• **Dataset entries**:
———

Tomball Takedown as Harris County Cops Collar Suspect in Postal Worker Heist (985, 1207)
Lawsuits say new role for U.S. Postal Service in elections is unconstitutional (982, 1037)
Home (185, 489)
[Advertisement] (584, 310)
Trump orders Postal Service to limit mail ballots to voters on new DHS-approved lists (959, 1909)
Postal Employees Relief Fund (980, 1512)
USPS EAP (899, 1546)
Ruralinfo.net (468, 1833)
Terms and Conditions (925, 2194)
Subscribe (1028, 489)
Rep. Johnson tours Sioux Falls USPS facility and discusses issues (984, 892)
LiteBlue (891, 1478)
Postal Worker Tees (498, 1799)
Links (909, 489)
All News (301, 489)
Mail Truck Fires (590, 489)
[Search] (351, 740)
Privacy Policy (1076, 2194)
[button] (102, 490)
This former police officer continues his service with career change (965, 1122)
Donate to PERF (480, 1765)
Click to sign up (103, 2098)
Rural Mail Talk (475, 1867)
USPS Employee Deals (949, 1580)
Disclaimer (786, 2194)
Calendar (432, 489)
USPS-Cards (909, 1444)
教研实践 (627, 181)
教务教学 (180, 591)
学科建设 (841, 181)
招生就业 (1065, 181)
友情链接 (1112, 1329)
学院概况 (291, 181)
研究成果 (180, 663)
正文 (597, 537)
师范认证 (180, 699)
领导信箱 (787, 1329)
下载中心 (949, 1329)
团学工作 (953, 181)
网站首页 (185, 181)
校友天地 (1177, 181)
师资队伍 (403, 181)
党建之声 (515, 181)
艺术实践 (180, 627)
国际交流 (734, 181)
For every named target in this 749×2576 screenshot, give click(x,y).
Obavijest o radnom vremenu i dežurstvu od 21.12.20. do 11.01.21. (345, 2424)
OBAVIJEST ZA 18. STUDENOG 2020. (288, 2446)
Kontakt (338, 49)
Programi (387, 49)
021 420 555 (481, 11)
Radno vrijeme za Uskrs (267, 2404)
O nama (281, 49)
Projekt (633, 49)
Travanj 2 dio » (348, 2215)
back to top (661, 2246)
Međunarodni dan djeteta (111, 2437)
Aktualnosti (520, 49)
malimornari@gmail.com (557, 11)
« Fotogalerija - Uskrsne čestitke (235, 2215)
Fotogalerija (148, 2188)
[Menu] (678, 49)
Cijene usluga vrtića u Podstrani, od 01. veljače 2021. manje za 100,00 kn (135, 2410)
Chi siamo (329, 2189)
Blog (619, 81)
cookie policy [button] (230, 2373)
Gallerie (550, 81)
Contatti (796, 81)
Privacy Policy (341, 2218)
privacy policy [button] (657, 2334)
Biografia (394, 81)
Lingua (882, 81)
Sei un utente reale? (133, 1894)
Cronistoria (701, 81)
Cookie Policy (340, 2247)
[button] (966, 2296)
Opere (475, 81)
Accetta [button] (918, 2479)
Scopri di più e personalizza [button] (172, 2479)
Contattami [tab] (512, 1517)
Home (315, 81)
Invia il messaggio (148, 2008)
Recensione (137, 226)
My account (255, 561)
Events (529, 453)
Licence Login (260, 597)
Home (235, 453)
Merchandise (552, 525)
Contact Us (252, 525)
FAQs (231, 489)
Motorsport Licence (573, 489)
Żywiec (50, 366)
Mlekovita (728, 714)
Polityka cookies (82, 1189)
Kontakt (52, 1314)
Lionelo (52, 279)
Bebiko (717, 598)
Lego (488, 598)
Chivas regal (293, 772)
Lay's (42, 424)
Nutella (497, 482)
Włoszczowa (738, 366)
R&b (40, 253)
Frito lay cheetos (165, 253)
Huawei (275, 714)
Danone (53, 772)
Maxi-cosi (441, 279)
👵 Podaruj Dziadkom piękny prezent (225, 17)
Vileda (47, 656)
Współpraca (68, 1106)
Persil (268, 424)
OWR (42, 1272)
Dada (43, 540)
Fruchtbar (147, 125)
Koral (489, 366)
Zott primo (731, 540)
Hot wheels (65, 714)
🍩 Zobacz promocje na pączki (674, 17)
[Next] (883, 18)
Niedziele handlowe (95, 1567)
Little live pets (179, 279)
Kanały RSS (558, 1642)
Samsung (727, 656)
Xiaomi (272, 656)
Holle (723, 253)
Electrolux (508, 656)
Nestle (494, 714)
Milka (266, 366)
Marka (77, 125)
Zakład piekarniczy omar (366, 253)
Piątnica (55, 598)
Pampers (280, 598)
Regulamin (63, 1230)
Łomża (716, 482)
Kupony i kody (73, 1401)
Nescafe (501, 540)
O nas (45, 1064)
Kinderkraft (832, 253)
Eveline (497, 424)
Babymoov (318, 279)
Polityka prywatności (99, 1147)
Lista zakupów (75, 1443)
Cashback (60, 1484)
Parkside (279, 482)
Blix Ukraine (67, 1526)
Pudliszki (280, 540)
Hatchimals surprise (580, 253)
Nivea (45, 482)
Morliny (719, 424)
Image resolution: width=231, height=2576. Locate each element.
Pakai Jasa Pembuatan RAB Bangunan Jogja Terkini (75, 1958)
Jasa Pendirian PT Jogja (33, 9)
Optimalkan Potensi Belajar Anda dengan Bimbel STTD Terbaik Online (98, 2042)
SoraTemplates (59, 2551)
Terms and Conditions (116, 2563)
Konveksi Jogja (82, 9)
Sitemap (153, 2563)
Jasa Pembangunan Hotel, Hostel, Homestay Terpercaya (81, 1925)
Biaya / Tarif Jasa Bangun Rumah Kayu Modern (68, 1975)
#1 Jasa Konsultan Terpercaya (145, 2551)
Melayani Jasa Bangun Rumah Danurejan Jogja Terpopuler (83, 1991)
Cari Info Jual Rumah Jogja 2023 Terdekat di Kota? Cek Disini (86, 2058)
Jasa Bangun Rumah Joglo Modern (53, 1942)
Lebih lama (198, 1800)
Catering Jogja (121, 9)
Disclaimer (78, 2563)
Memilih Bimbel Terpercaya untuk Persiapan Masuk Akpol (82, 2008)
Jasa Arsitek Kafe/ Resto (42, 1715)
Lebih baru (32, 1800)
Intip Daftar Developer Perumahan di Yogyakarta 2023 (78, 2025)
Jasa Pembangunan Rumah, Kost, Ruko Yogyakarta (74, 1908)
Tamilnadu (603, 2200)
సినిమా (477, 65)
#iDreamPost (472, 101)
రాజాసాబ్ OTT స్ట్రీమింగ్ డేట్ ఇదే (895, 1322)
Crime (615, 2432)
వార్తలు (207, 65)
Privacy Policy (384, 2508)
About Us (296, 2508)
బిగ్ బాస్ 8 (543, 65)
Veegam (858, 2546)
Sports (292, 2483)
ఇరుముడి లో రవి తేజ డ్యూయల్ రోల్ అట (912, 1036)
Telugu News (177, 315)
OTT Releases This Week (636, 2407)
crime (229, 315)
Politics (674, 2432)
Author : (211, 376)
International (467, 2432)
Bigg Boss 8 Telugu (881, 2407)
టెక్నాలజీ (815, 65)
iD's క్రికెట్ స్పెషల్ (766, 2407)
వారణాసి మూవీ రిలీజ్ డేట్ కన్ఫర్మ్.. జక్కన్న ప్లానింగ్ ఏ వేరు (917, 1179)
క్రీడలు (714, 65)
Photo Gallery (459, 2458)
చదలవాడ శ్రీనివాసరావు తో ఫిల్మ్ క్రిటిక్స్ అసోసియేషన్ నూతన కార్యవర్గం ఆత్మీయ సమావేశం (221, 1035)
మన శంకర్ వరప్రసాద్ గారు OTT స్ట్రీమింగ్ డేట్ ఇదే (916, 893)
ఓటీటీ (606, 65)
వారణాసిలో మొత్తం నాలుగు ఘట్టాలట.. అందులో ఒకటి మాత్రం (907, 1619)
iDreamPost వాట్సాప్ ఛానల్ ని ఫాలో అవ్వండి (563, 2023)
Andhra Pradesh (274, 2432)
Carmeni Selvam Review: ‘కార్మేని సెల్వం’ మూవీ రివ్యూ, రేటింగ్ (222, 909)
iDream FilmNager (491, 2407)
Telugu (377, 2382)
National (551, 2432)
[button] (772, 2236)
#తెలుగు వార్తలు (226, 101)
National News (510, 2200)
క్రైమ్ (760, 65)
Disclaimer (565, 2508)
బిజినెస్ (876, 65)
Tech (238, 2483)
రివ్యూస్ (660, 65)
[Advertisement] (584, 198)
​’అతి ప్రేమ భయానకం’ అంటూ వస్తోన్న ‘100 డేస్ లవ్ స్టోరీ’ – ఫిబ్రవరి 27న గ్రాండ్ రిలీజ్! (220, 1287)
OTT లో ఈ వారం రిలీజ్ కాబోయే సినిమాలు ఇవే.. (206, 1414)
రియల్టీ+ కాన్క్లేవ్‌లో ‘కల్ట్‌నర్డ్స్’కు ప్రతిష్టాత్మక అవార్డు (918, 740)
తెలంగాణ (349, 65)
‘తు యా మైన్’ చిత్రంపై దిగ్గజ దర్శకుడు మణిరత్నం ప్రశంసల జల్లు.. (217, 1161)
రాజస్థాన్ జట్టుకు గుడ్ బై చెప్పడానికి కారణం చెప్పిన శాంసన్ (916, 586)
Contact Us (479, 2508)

———

• **GOAL**:
Reproduce the lines of the material above word for word, beginning with the line that contains "Donate to PERF (480, 1765)" and ending after the line that contains "Accetta [button] (918, 2479)".

• **RIGHT ANSWER**:
Donate to PERF (480, 1765)
Click to sign up (103, 2098)
Rural Mail Talk (475, 1867)
USPS Employee Deals (949, 1580)
Disclaimer (786, 2194)
Calendar (432, 489)
USPS-Cards (909, 1444)
教研实践 (627, 181)
教务教学 (180, 591)
学科建设 (841, 181)
招生就业 (1065, 181)
友情链接 (1112, 1329)
学院概况 (291, 181)
研究成果 (180, 663)
正文 (597, 537)
师范认证 (180, 699)
领导信箱 (787, 1329)
下载中心 (949, 1329)
团学工作 (953, 181)
网站首页 (185, 181)
校友天地 (1177, 181)
师资队伍 (403, 181)
党建之声 (515, 181)
艺术实践 (180, 627)
国际交流 (734, 181)
For every named target in this 749×2576 screenshot, give click(x,y).
Obavijest o radnom vremenu i dežurstvu od 21.12.20. do 11.01.21. (345, 2424)
OBAVIJEST ZA 18. STUDENOG 2020. (288, 2446)
Kontakt (338, 49)
Programi (387, 49)
021 420 555 (481, 11)
Radno vrijeme za Uskrs (267, 2404)
O nama (281, 49)
Projekt (633, 49)
Travanj 2 dio » (348, 2215)
back to top (661, 2246)
Međunarodni dan djeteta (111, 2437)
Aktualnosti (520, 49)
malimornari@gmail.com (557, 11)
« Fotogalerija - Uskrsne čestitke (235, 2215)
Fotogalerija (148, 2188)
[Menu] (678, 49)
Cijene usluga vrtića u Podstrani, od 01. veljače 2021. manje za 100,00 kn (135, 2410)
Chi siamo (329, 2189)
Blog (619, 81)
cookie policy [button] (230, 2373)
Gallerie (550, 81)
Contatti (796, 81)
Privacy Policy (341, 2218)
privacy policy [button] (657, 2334)
Biografia (394, 81)
Lingua (882, 81)
Sei un utente reale? (133, 1894)
Cronistoria (701, 81)
Cookie Policy (340, 2247)
[button] (966, 2296)
Opere (475, 81)
Accetta [button] (918, 2479)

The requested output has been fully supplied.